Chart type difficulty ranking
Not all charts are equally hard to digitize. From easiest to hardest:
- Bar charts with clear labels on each bar — the values are often printed on the bars; no reconstruction needed.
- Line charts with few series and clear gridlines — AI can read the values at each data point from the gridline intersections.
- Pie/donut charts — sector angles must be measured; AI does this reasonably well if the labels and percentages are visible.
- Stacked bar charts — each segment's value requires subtracting adjacent stack layers; prone to accumulation error.
- Scatter plots — when points overlap, some are lost. AI recovers most points but dense regions are unreliable.
- Dual-axis charts — one axis per side with different scales; require AI to map series to the correct axis.
When the chart has printed value labels
The easiest case: many charts print the value directly on or next to each bar or point. In this case, you don't need to reconstruct values from pixel positions at all — you just extract the text. This is simpler and more accurate than any pixel-position approach. If your chart has labels, use an image-to-text or AI extractor and ask it to 'list each bar label and its value as a table'.

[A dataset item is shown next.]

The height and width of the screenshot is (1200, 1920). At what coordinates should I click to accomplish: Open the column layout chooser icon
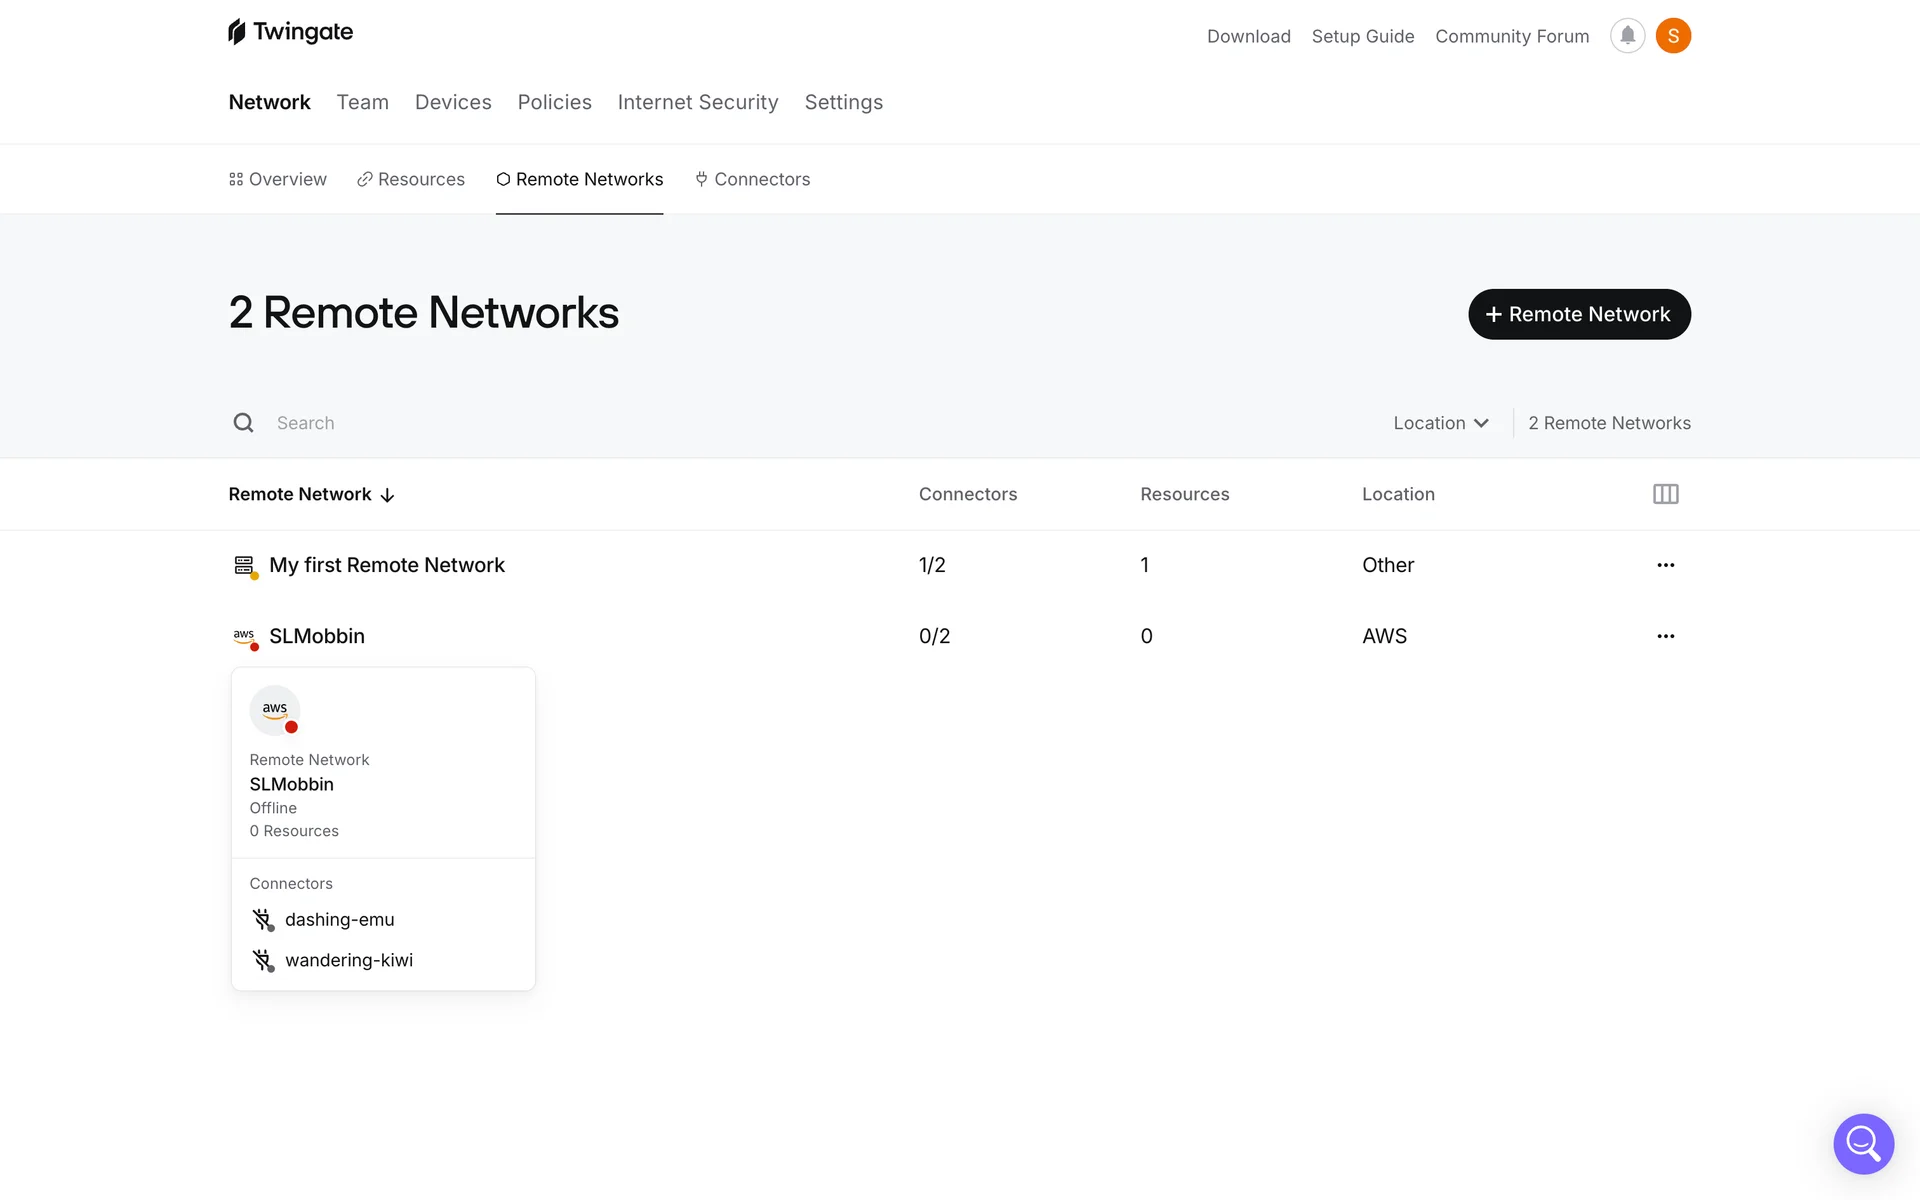pos(1665,494)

Recovering chart data from a locked PDF
When a report is a password-locked or print-only PDF, you can still screenshot individual pages and run the chart extractor on the screenshots. The quality depends on screenshot resolution — higher DPI means better axis-label legibility and more accurate value recovery. On macOS, use screenshot at 2x resolution for Retina quality.
Frequently asked questions
How do I extract data from a chart image?+
For manual extraction of a clean chart, WebPlotDigitizer (free, browser-based) lets you calibrate the axes and click each point. For automated extraction of any chart type, AI extraction reads the axis labels and legend and returns the data series as a table — without calibration steps.
Can I extract data from a pie chart?+
Yes. Pie charts are harder than bar or line charts because values must be inferred from sector angles, but AI extraction handles them well when the labels and percentages are visible. If percentages are printed in the chart, the extraction is exact.
How do I extract data from a chart in a PDF?+
Screenshot the relevant PDF page (higher resolution is better) and run it through a chart data extractor. Alternatively, if the PDF has an embedded chart from Excel or PowerPoint, sometimes the source data is still embedded — check with a PDF editor before going the screenshot route.
How accurate is AI chart data extraction?+
For charts with printed value labels: exact. For bar charts with clear gridlines: typically within 1-2% of the true value. For dense scatter plots or unlabeled line charts with fine granularity: less reliable. Always sanity-check the output totals against any aggregate figures shown in the source.